On a windy and unseasonably warm winter day in Yellowstone National Park in Montana, spokeswoman Morgan Warthin stands in the middle of a massive, empty valley.
"Yellowstone is so big," she says. "Where do you begin to look?"
She is searching for any of the 52 bison that were set free from two holding pens in mid-January.
Authorities say the bison escaped after somebody used bolt cutters to open up a fence. They soon scattered across an area larger than Delaware, and officials have launched a criminal investigation to find out what happened.
"I didn't believe it when I was first told," says Rick Wallen, a park bison biologist.
Finding these animals won't be easy, according to Wallen, because there are thousands of bison in Yellowstone.
The only thing that sets the escaped animals apart is a tiny ear tag, which can be hard to spot from long distances.
"Bison, in the winter time, are incredibly furry animals," Warthin says. "And so the fur, being so thick, covers up those tags. So it makes it very difficult to find the tag."
Before the bison went missing, Yellowstone park officials hoped to send them to a nearby Indian reservation in Montana. It was part of an effort to help the animals avoid what has become an annual and controversial slaughter of bison from Yellowstone.
Over the past decade, the park — under court order — has sent hundreds of bison to be killed almost every year because nearby ranchers fear the animals could infect their cattle with a disease called brucellosis, which can cause pregnant cows to abort their young.
However, there has never been a confirmed case of bison passing on brucellosis to cattle in the wild, and Wallen said the fear is exaggerated.
Ranching is big business in Big Sky Country. So the Park Service hoped it could save some bison otherwise headed to slaughter by first quarantining them and then creating a new herd on the Fort Peck Indian Reservation.
The animals lived in the holding pens for more than a year while the Park Service worked with Montana and the U.S. Department of Agriculture to get the pens approved as a quarantine.
Then someone cut the fence.
"A lot of hard work was put into testing these animals," Warthin says. "All that work, all that effort is gone."
Now the question is who allowed these animals to escape. Rick Wallen said he suspects animal rights activists could be involved because they hate seeing wild bison contained in fenced facilities.
But Chris Hurley, a coordinator with the Buffalo Field Campaign, said his group had nothing to do with the animals' escape.
"Something like that from the campaign would be kind of detrimental to anything we're trying to achieve," he says.

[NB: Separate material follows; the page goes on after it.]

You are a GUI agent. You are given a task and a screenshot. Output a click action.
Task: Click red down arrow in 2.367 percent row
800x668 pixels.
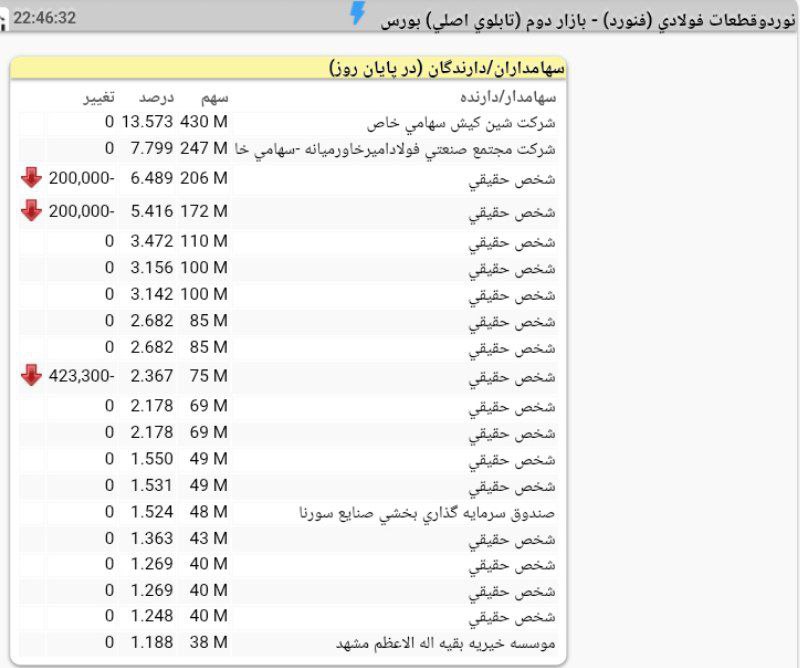click(x=31, y=376)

That being said, he is kind of happy someone cut the animals loose because he believes all Yellowstone bison should roam free.
"Once they're in that facility, they will never be wild animals again," he says. "After years of domestication and being fed and being watered just to be shipped to end up on lands behind a fence somewhere is just insulting to our national mammal."
Park officials said they've spotted some of the missing bison more than 5 miles away from the holding pens. They won't round them up like cattle because it's too far away. Instead, they hope the bison return on their own.